EXERCISE DIRECTIONS | Update the listing from the line containing "Where should I" through the end of the listing, changing "next" to "previous" and keeping everything else the same. Leave the pictures out of your answer.

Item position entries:
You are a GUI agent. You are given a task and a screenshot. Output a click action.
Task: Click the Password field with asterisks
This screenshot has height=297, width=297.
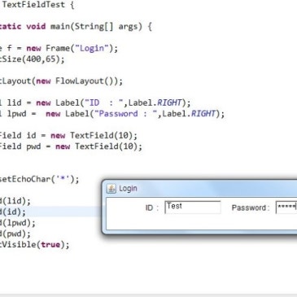(x=286, y=207)
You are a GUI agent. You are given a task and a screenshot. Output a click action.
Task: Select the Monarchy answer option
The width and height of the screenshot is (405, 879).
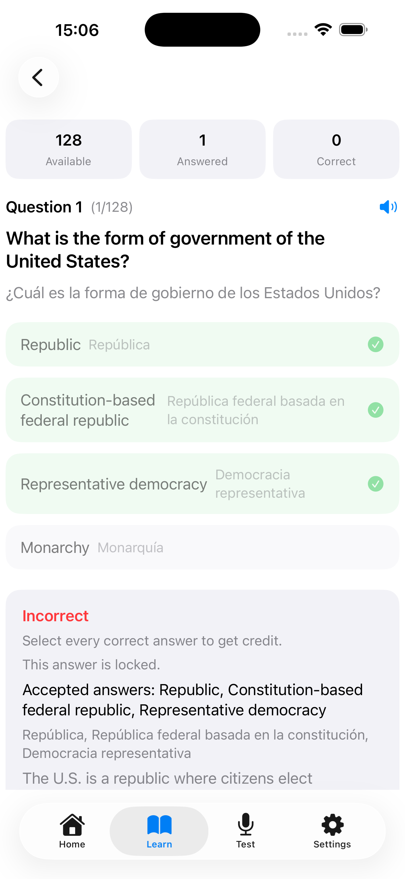click(202, 547)
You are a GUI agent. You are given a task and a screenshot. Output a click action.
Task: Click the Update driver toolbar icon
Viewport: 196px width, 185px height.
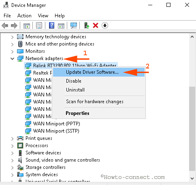click(x=87, y=25)
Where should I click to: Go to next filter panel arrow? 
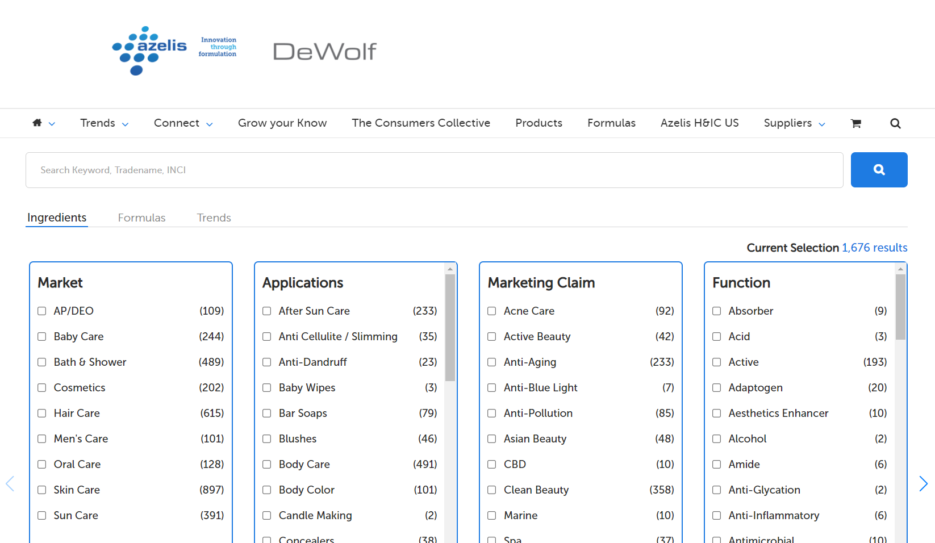[923, 483]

FULL ANSWER |
Where should I click to: Go to previous filter panel arrow? 
[923, 483]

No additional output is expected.